■ **Task**:
Return every one of the rows below word for word, with each line unchanged and in the same order.

╭──

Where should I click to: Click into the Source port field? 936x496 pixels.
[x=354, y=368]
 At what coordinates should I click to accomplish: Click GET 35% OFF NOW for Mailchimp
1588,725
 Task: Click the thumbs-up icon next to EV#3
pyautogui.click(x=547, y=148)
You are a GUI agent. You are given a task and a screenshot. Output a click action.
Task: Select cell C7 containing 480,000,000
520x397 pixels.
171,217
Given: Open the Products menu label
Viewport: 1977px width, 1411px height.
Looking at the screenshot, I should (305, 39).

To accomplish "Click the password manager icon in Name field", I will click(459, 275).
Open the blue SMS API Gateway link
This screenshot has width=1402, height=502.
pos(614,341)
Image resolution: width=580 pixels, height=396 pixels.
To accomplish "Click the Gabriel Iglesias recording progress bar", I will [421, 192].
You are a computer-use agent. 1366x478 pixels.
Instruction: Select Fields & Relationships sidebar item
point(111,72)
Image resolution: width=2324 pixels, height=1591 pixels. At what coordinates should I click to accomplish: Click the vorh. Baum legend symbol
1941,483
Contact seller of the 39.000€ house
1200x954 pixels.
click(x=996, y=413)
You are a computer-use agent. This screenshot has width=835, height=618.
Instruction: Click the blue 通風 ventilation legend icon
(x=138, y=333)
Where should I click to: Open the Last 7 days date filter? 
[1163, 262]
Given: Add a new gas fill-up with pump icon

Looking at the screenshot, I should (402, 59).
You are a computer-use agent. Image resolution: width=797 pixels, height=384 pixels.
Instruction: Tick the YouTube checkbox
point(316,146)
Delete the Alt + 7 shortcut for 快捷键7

╰──

■ **Task solution**:
Where should I click to: Click into the Source port field? 936x496 pixels.
[x=354, y=368]
 At what coordinates should I click to accomplish: Click GET 35% OFF NOW for Mailchimp
1588,725
 Task: Click the thumbs-up icon next to EV#3
pyautogui.click(x=547, y=148)
You are a GUI agent. You are given a task and a screenshot. Output a click action.
Task: Select cell C7 containing 480,000,000
520x397 pixels.
171,217
Given: Open the Products menu label
Viewport: 1977px width, 1411px height.
Looking at the screenshot, I should (305, 39).

To accomplish "Click the password manager icon in Name field", I will click(459, 275).
Open the blue SMS API Gateway link
This screenshot has width=1402, height=502.
pos(614,341)
Image resolution: width=580 pixels, height=396 pixels.
To accomplish "Click the Gabriel Iglesias recording progress bar", I will [421, 192].
You are a computer-use agent. 1366x478 pixels.
Instruction: Select Fields & Relationships sidebar item
point(111,72)
Image resolution: width=2324 pixels, height=1591 pixels. At what coordinates should I click to accomplish: Click the vorh. Baum legend symbol
1941,483
Contact seller of the 39.000€ house
1200x954 pixels.
click(x=996, y=413)
You are a computer-use agent. This screenshot has width=835, height=618.
Instruction: Click the blue 通風 ventilation legend icon
(x=138, y=333)
Where should I click to: Open the Last 7 days date filter? 
[1163, 262]
Given: Add a new gas fill-up with pump icon

Looking at the screenshot, I should (402, 59).
You are a computer-use agent. Image resolution: width=797 pixels, height=384 pixels.
Instruction: Tick the YouTube checkbox
point(316,146)
Delete the Alt + 7 shortcut for 快捷键7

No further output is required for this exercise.